> **文本**
══════════
在获得博士学位、走上社会之前,莱文基本上是一个不问政治的学术人。这可以从他的博士论文选题中得到证实。但在走上大学讲台之后,他很快就受到越南战争这个历史事件的影响,在反越战过程中成为一名新左派并转向“西方马克思主义”。为了研究“本真”的马克思主义,1965—1980年问,他曾多次前往荷兰阿姆斯特丹的国际社会史研究所研究马克思的人类学笔记,并逐渐形成了自己的思想体系。1975年,他出版了《可悲的骗局:马克思反对恩格斯》一书,系统阐发了自己的马克思主义和恩格斯主义对立论,在国际学界引起强烈反响。此后,他致力于从辩证法的角度研究马克思的《资本论》及其手稿,并于1985年出版《辩证法内部对话》一书,继续《可悲的骗局》一书的基本路线,详尽阐发了马克思、恩格斯、列宁和毛泽东对辩证法的差异性理解。该书被公认为20世纪西方“马克思学”关于辩证法研究的一部力作。除了马克思主义和恩格斯主义对立论,莱文还曾致力于《资本论》及其诸手稿的结构和方法、苏格兰学派及其对黑格尔和马克思思想发展的影响、马克思主义政治哲学等领域的研究,且都成果斐然。

1981年,中央编译局杜章智先生在《马列著作编译资料》第14辑上,以“马克思与恩格斯的比较——莱文的《可悲的骗局:马克思反对恩格斯》一书的主要观点摘编”为题,对《可悲的骗局》一书进行了详细的摘编和评论。这是国内学界了解莱文其人其观点的开始。此后,国内学界还曾陆续编译发表了莱文的几篇代表性论文,并于1997年翻译出版了他的《辩证法内部对话》一书。20多年来,国内学界对莱文的学术观点尤其是他的马克思主义和恩格斯主义对立论多有批判,有的言辞甚至非常激烈,但由于缺乏必要的历史背景和学术背景,这些批判大多没有切中要害,甚至存在许多事实性的误解。
══════════
各项出现位置的记录:
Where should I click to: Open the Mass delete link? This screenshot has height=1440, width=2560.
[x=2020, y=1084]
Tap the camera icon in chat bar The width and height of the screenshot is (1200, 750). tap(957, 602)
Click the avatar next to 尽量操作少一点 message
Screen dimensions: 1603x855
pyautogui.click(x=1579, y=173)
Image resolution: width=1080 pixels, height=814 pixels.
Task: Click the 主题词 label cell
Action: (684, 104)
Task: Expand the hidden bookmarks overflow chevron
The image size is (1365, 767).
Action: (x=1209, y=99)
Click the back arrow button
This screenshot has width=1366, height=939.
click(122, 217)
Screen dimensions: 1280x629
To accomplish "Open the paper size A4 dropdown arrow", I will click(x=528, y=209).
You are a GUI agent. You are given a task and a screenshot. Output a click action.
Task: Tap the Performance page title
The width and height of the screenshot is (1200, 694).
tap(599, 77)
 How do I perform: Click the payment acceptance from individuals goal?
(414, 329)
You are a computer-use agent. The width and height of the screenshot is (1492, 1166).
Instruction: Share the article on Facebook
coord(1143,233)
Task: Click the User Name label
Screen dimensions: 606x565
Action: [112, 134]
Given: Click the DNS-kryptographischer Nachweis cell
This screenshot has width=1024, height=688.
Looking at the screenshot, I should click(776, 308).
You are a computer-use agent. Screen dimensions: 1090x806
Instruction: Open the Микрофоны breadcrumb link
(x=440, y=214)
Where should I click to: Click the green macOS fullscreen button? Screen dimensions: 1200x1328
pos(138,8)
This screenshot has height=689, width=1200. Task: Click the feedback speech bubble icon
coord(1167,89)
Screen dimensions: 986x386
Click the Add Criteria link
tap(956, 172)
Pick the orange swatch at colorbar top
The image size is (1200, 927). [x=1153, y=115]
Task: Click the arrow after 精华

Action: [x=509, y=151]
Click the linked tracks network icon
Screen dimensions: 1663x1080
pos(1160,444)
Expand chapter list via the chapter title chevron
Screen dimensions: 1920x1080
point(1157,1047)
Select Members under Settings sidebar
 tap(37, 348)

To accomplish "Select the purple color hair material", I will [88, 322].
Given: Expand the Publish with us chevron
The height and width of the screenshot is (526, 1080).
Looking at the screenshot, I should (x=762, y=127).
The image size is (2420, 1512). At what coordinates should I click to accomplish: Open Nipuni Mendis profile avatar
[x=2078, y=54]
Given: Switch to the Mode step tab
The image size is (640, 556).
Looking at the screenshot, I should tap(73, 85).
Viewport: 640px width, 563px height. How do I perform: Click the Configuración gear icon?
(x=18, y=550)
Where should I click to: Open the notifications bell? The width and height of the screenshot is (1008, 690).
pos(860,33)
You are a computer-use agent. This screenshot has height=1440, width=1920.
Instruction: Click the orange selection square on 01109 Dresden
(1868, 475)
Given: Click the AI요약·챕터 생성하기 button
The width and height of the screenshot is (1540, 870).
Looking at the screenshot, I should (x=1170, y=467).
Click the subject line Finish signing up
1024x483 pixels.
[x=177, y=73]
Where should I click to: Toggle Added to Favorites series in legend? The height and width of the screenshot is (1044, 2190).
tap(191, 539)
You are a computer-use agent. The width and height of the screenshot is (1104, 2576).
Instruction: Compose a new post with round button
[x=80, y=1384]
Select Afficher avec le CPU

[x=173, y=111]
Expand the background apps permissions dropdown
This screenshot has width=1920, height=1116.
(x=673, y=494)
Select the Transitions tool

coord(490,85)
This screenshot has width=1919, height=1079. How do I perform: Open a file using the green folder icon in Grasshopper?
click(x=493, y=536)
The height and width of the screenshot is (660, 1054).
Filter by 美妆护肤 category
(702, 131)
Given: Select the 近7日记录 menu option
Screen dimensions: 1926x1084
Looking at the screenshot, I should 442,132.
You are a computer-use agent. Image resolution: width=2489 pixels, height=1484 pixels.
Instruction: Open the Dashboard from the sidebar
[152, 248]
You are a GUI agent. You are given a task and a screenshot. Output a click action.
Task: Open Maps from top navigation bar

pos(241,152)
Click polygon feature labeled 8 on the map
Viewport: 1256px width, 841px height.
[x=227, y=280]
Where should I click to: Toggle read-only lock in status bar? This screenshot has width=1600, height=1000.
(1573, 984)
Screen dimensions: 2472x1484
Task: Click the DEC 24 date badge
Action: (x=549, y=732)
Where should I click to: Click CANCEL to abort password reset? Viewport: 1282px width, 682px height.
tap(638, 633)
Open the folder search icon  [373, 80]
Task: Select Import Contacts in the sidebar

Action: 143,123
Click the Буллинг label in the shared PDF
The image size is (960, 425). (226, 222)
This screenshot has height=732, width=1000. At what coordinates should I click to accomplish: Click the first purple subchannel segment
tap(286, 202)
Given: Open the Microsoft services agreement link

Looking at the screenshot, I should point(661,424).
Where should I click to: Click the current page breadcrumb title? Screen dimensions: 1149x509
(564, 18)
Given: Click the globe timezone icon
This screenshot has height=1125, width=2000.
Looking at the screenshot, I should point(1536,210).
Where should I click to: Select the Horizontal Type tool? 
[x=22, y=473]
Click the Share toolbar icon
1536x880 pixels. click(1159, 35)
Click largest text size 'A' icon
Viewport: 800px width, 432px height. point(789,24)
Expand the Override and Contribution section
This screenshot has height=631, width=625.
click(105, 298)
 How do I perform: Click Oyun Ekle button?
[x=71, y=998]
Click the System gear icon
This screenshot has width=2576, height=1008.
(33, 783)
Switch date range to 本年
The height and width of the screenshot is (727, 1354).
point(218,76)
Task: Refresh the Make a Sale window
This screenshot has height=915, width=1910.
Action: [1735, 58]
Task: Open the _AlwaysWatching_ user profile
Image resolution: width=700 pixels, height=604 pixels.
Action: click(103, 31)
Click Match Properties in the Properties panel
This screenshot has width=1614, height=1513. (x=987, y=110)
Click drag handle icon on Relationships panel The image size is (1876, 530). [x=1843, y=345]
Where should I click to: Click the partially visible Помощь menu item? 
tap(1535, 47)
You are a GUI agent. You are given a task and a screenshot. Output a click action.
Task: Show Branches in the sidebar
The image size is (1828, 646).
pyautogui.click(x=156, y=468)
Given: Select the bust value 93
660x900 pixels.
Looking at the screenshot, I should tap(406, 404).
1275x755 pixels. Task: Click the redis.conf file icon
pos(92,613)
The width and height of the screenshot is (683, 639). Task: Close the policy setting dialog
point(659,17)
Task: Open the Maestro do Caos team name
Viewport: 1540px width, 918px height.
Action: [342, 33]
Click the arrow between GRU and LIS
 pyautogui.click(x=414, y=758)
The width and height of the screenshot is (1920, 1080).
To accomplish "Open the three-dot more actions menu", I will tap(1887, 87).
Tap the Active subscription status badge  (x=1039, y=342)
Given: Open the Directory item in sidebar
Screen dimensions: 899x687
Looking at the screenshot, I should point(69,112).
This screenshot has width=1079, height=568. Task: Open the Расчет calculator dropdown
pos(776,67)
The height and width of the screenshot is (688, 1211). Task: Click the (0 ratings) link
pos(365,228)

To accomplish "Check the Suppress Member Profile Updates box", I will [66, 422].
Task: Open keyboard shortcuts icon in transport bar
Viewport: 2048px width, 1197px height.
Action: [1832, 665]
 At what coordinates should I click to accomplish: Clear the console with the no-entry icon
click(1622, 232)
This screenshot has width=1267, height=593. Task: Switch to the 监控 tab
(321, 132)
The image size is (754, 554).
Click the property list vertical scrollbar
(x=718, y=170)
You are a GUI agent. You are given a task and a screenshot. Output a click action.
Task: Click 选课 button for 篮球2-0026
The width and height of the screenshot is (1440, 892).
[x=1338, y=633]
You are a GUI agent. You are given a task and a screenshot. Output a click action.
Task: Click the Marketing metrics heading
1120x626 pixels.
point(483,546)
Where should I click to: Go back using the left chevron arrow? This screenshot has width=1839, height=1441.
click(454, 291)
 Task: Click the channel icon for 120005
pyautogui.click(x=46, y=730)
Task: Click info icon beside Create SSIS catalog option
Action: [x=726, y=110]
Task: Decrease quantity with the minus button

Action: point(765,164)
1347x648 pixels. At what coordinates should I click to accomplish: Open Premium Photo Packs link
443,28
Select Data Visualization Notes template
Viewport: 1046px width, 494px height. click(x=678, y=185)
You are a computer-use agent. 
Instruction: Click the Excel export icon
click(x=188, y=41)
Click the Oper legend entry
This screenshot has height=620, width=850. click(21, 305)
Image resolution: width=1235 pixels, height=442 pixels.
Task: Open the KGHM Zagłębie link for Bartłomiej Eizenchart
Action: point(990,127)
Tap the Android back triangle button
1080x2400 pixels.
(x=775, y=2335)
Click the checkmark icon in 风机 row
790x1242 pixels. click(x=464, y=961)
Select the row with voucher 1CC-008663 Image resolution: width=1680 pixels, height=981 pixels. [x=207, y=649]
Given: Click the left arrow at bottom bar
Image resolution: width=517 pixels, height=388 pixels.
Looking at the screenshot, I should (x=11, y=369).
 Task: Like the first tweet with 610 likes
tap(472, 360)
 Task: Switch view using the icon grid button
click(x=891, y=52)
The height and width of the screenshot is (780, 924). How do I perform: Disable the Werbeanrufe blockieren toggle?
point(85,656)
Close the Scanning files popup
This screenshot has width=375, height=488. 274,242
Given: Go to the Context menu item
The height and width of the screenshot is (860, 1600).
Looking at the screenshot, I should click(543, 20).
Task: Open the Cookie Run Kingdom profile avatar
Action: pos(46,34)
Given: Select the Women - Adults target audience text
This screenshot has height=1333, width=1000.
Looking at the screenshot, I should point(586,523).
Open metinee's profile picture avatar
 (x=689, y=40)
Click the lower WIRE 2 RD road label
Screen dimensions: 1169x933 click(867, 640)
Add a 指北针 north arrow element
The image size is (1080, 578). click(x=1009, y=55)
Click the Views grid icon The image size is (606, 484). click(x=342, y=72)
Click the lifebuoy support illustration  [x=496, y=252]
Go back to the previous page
══════════
> **给定任务**
根据文本,莱文本人出版《辩证法内部对话》一书是在哪一年?

> **任务答案**
1985年。